An insurance procurement clause required Sadler to purchase specific insurance coverages and to make Alliance an additional insured on Sadler’s cover­ages for commercial general liability (CGL) and umbrella/excess liability. The subcontract also provided that Sadler’s insurance would be primary to any other applicable insurance maintained by Alliance or the project owner.

Sadler’s CGL coverage with Federated Service Insurance Company (Federated) contained a “Contractual Liability” provision. It provided coverage for liability that Sadler had assumed through a contract if the contract met Federated’s definition of an “‘insured contract.’” The definition included Sadler’s agreement to assume another party’s tort liability in a business contract. Also, the CGL coverage included an “Additional Insured by Contract Endorsement.” The endorse­ment is at issue here.

An employee working for Sadler was injured on the jobsite. Subsequently, he filed a negligence action against Alliance and Sadler.

Federated alleged that it had no duty to defend or indemnify Alliance against the employee’s personal injury action. Federated alleged that the employee had not sued Sadler for independent acts of neg­ligence. It claimed that a limitation and exclusion in the addi­tional insured endorsement precluded coverage.

The District Court concluded that it was clear the parties intended that Sadler would indemnify Alliance for Alliance’s negligence. But it ruled that the subcontract lacked unequivocal language showing that the parties intended Sadler to insure against Alliance’s negligence. It therefore concluded that Federated was obligated to insure Alliance only for its vicarious liability.

Issues: Whether Federated had a duty to indemnify or defend Alliance for Alliance’s own negligence, not just its vicarious liability?

Analysis:  An insurer has a duty to defend its insured whenever it ascertains facts that give rise to the potential of liability under the policy. Conversely, an insurer is not bound to defend a suit if the pleadings and facts ascertained by the insurer show the insurer has no potential liability. 

Sadler’s agreement to make Alliance an additional insured on its CGL policy unequivocally showed that the parties intended for Sadler to procure tort liability coverage for Alliance’s negligence. Because Sadler specifically agreed in the subcontract to add Alliance to its CGL coverage, Federated’s coverage of Alliance’s negligence did not exceed the terms of the written agreement.

Alliance was covered under Sadler’s blanket endorsement for additional insureds, as distinguished from an endorsement that names a specific entity or person as an additional insured. In the blanket endorsement, paragraph A extended coverage to “[a]ny person or organization . . . for which you [Sadler] have agreed by written contract to procure bodily injury or property damage liability insurance, arising out of operations performed by you [Sadler] or on your behalf . . . .”

Because Sadler’s employee was injured while performing work for Sadler, the accident arose out of Sadler’s operations even if Sadler was not negligent.
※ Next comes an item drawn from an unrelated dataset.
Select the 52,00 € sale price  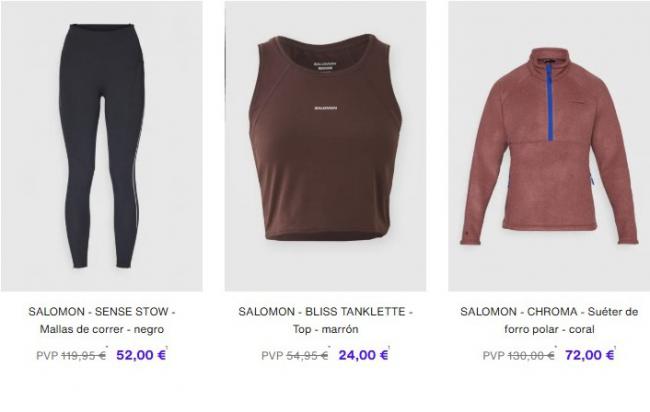pos(141,355)
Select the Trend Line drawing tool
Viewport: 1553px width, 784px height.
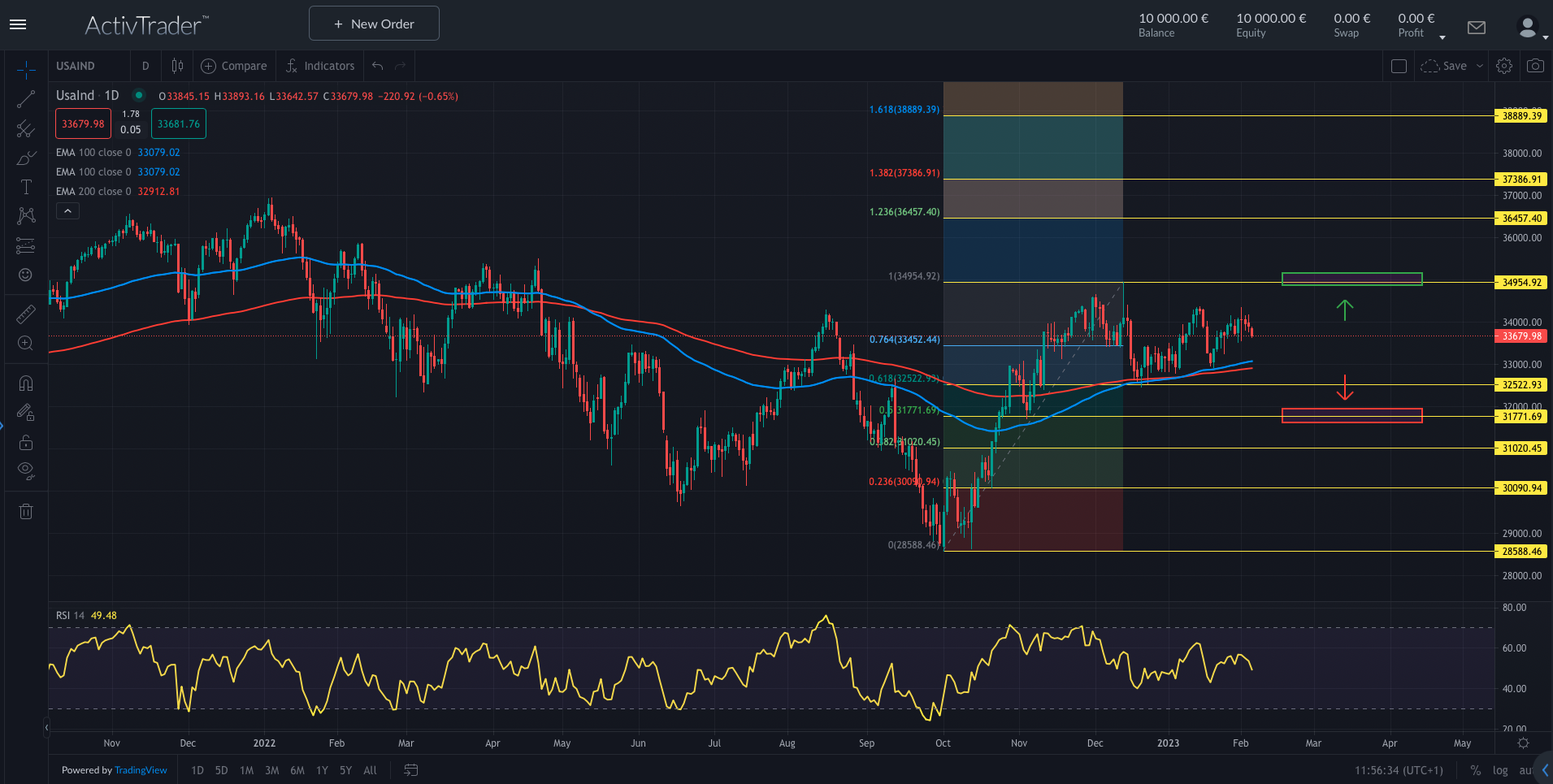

Accordingly, paragraph A of the additional insured endorse­ment provides direct primary coverage for Alliance’s own negligence, not just its vicarious liability.

Holding: The Court concluded that the parties, by requiring Sadler to name Alliance as an additional insured on its CGL policy, intended that Sadler would insure against loss caused by Alliance’s negligence. The Court also determined that Sadler’s additional insured endorsement, which provided coverage for liability arising out of Sadler’s operations, was broad enough to include coverage for Alliance’s negligence even if Sadler was not negligent.

Judgment: Reversed and Remanded for further proceedings.